Lines with the word "scrollbar" in them must be copied from the records below.

- _ENTRIES PROVIDED_:
┄┄┄┄┄┄

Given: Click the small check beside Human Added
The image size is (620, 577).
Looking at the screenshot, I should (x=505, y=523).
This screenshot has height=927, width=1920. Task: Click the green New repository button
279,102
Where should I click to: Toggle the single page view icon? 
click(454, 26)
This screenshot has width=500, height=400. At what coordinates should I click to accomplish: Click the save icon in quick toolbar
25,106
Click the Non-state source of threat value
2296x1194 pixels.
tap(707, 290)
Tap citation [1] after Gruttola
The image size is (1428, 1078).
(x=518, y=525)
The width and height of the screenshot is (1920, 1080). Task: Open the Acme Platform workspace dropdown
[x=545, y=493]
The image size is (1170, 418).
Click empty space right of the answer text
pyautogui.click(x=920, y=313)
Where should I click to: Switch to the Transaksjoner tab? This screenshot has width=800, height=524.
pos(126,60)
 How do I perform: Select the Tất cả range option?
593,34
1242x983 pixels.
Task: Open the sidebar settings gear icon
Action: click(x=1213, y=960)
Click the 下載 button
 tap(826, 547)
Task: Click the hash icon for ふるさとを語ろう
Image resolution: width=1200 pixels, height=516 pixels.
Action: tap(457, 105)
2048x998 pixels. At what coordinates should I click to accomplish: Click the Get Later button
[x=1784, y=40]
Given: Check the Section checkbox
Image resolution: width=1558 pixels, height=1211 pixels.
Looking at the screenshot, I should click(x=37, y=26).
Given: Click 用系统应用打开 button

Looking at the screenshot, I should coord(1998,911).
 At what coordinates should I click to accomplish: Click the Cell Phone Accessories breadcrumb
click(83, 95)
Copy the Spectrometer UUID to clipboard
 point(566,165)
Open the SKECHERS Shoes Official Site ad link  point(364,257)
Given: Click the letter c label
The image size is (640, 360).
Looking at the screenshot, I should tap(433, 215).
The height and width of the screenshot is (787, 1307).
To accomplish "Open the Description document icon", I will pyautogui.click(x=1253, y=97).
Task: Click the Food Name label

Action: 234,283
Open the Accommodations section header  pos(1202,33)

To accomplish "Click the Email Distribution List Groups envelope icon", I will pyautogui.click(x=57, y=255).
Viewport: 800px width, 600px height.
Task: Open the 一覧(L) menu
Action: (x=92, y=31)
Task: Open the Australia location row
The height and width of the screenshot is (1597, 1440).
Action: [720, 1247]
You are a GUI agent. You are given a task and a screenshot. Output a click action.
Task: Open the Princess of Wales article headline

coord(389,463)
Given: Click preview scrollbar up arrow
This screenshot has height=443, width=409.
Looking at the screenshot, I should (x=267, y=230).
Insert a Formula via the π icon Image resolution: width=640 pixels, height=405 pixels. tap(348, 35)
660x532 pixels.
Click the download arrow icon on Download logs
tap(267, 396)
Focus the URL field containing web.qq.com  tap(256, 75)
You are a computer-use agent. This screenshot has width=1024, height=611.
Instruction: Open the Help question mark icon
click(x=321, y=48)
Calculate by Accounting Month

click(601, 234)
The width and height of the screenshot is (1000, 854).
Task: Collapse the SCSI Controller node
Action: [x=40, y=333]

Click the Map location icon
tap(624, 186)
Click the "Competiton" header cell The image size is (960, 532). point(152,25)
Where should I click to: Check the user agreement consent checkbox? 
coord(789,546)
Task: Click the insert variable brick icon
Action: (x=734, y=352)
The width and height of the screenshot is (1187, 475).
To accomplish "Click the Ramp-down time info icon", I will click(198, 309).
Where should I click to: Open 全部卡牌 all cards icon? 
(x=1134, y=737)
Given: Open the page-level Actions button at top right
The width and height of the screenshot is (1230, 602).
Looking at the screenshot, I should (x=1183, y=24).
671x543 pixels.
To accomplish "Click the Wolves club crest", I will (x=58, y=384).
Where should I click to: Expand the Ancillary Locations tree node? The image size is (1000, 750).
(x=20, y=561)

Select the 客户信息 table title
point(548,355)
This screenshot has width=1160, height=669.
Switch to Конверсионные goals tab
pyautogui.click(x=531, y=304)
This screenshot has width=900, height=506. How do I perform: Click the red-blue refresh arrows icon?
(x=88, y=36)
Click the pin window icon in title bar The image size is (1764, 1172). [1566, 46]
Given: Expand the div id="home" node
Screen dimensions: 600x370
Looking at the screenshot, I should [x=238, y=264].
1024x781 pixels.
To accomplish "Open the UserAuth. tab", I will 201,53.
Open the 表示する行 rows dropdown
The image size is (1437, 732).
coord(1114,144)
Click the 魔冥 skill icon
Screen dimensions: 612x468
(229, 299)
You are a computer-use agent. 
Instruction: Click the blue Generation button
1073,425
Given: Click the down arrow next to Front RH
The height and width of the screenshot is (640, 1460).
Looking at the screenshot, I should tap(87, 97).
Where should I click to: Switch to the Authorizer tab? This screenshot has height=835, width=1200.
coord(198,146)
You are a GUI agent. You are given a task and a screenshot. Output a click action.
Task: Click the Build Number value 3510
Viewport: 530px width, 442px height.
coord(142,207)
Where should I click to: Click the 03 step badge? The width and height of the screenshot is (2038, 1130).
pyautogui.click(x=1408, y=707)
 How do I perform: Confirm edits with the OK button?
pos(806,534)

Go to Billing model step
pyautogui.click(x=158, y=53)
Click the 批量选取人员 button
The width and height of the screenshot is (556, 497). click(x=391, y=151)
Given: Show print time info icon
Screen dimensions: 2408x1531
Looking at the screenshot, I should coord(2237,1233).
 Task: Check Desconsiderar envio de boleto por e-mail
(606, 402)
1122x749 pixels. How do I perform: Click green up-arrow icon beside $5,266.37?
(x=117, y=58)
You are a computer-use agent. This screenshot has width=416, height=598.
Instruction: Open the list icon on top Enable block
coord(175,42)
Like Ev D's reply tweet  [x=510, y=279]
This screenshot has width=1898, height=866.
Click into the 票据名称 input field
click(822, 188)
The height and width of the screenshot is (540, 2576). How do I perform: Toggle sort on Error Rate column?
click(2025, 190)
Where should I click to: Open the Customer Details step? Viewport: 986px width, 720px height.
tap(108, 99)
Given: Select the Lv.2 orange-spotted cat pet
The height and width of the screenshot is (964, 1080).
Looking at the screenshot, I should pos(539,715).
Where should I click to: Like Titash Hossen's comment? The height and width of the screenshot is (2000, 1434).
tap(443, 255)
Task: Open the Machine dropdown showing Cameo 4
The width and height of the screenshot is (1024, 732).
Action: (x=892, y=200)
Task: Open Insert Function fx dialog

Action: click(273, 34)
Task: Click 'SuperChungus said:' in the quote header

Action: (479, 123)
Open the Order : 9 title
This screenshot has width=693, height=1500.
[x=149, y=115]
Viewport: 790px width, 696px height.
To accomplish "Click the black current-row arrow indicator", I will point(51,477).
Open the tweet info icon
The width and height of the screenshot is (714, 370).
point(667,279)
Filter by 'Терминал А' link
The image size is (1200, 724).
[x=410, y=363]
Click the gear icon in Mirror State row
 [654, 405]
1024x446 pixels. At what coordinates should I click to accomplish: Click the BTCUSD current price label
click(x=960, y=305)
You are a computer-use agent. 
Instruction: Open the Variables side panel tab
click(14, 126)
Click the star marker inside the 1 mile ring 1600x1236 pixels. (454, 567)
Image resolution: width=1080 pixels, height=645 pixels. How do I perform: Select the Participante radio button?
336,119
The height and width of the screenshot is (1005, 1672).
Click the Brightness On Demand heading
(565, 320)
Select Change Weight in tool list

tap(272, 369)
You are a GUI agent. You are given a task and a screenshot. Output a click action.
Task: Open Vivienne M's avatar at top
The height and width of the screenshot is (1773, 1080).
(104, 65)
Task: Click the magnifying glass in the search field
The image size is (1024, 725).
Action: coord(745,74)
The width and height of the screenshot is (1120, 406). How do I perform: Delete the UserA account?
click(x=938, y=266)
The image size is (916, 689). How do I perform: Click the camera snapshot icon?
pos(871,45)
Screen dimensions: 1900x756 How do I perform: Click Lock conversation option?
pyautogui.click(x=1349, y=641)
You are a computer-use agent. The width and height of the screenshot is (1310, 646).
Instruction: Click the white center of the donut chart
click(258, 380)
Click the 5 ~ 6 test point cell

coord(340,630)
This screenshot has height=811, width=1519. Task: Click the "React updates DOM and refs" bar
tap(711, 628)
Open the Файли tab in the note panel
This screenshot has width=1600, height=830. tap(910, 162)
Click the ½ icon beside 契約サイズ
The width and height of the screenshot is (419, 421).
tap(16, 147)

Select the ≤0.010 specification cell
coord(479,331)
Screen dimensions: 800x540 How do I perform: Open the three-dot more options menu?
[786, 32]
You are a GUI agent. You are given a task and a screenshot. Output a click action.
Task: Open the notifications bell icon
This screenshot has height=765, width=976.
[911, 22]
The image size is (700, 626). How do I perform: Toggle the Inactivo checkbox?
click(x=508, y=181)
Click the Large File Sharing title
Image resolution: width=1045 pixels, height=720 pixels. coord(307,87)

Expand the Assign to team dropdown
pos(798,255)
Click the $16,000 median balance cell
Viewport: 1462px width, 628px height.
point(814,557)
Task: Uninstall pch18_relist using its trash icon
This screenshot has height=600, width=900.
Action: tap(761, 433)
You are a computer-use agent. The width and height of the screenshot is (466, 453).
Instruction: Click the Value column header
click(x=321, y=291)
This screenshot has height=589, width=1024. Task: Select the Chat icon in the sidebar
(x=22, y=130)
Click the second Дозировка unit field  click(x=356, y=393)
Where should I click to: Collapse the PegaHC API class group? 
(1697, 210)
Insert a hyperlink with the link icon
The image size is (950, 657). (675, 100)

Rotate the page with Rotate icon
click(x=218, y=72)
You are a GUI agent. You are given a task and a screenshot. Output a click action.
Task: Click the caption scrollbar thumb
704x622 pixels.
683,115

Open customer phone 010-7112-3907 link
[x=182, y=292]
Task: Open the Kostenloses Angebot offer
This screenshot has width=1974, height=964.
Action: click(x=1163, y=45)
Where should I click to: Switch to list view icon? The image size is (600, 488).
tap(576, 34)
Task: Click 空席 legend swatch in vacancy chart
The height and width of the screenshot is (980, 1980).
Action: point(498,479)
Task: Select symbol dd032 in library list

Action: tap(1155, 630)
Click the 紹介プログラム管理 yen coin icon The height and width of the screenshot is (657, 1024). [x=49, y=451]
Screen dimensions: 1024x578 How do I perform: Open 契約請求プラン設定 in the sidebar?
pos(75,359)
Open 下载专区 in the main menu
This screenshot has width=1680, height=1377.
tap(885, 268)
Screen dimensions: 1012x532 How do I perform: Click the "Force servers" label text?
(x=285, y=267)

┄┄┄┄┄┄

- _FINAL ANSWER_:
Given: Click preview scrollbar up arrow
Task: Click the caption scrollbar thumb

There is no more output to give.